Are the database rebels throwing out the baby with the bath water?
Over the last few years, there has been a rebellion brewing in the database world. There has been a proliferation of alternative databases which solve certain problems better than your traditional RDBMS (think Oracle). There are embedded databases, in memory databases, column oriented databases, xml databases, data warehousing appliances, key value stores, document databases, and plenty of others that I’m leaving out. In addition, there’s a great proliferation of non-databases being used where databases would traditionally have been used, such as in memory key-value stores and map-reduce frameworks.
With this much activity going on, the obvious question is why. I believe there are a number of factors converging that are driving the activity:
- Roughly twenty years of developer frustration with the mismatch between relational data stores and object oriented programming
- Growing frustration with the costs associated with traditional RDBMS vendors
- The transition first from minicomputer-derived servers to commodity hardware, horizontal scaling, and cloud deployment
- The need to manage internet-scale data
- The movement towards iterative development and agile methodologies and the difficulty with managing schema transitions in this world
- Replacing a database with a map-reduce framework when real-time query is needed. Hadoop is great for taking jobs that run a month and running them in hours. It won’t run them subsecond though.
- Using a key-value store when secondary indexes are needed. Yes, a key-value store provides great flexibility around schema – you don’t need one. That flexibility, however, comes at great cost. What happens the first time you want to query your user object by location instead of userid?

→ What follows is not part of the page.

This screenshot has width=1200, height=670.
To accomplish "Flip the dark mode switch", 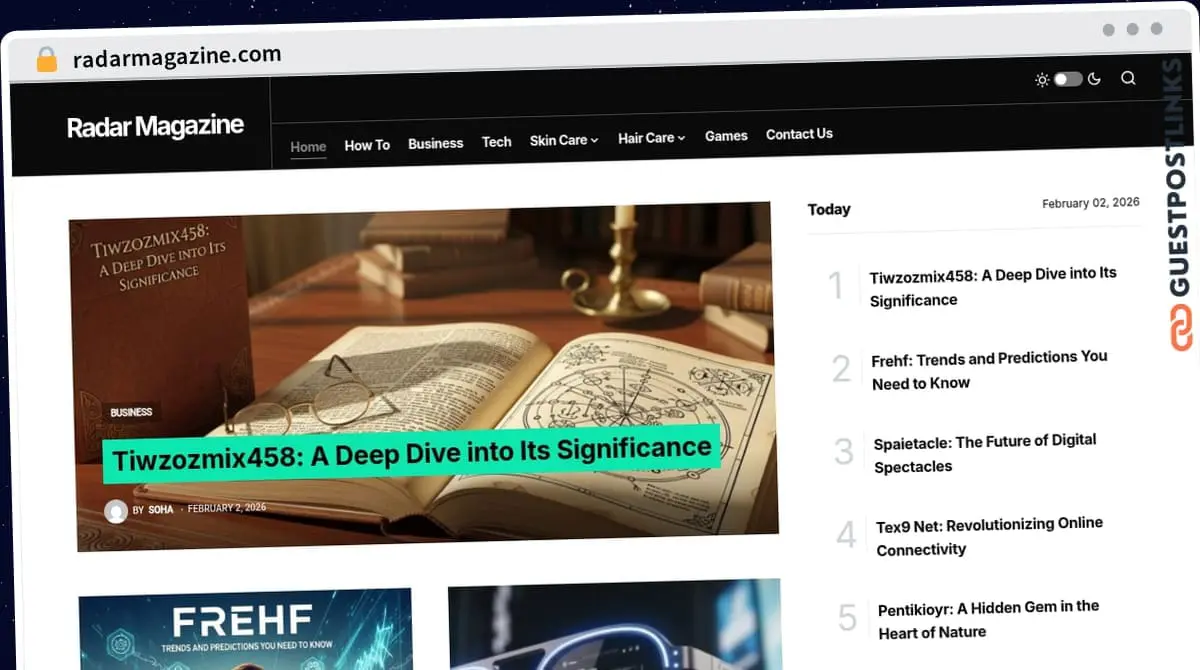I will pos(1066,78).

- Giving up consistency without a fight. Yes, there are some problems where consistency is not needed. I certainly care about network partitions when I am designing a control system for a nuclear submarine fleet. But if I am travelling in Europe and I can’t play my favorite game for 5 minutes because the internet isn’t working, how bad is that problem? Is it worth trying to teach developers a whole new transaction semantic? In most cases, no.

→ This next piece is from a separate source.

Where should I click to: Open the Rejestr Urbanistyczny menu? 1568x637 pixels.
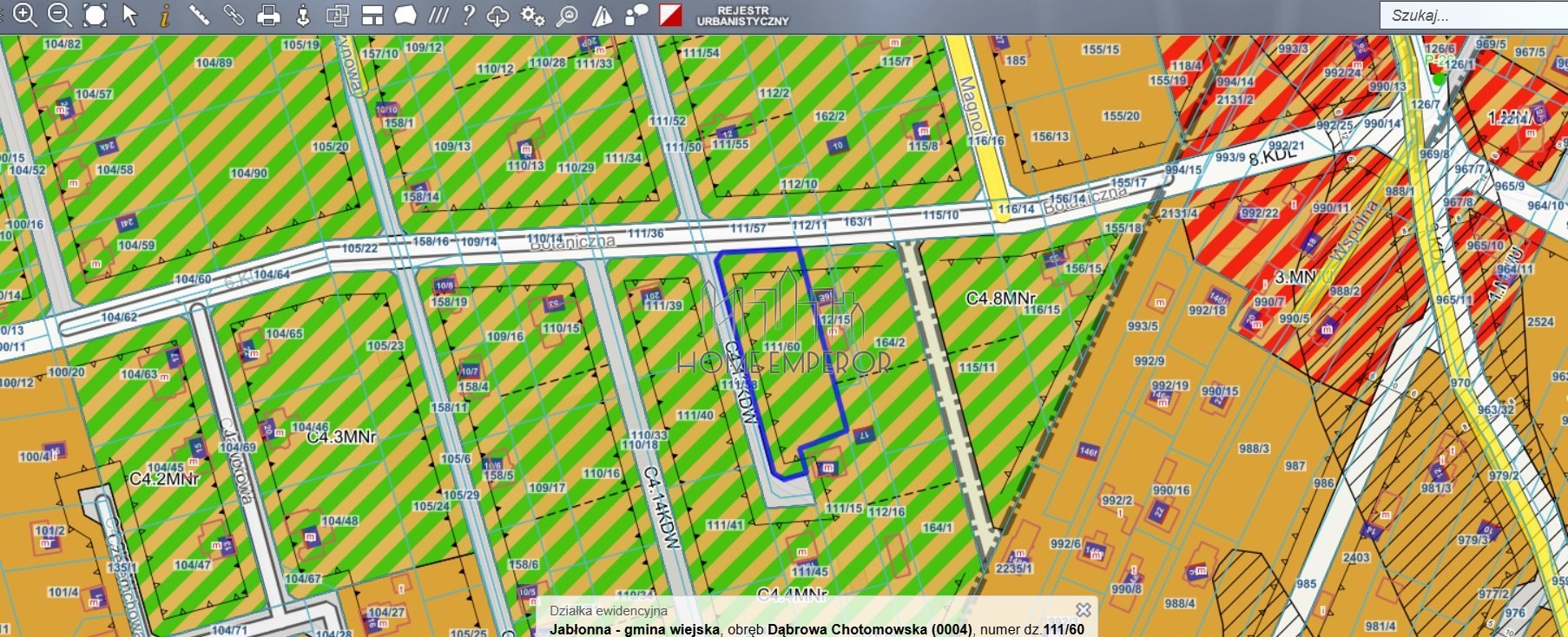742,16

- Optimizing performance for the wrong use cases. If I am travelling in Europe and I log in to watch a video and I update my preferences, is it important that my user account info be stored locally? No; that one time cost of around 100 milliseconds is not a problem. Should the video be streamed from a local server? Absolutely, but that is a different issue which doesn’t bring the issues around resolving updates from multiple masters.
- Offer secondary indexes without requiring up front schema definition to load data
- Offer horizontal scalability on commodity hardware
- Offer transactional updates and consistent reads
- Are easy to program
- Are open source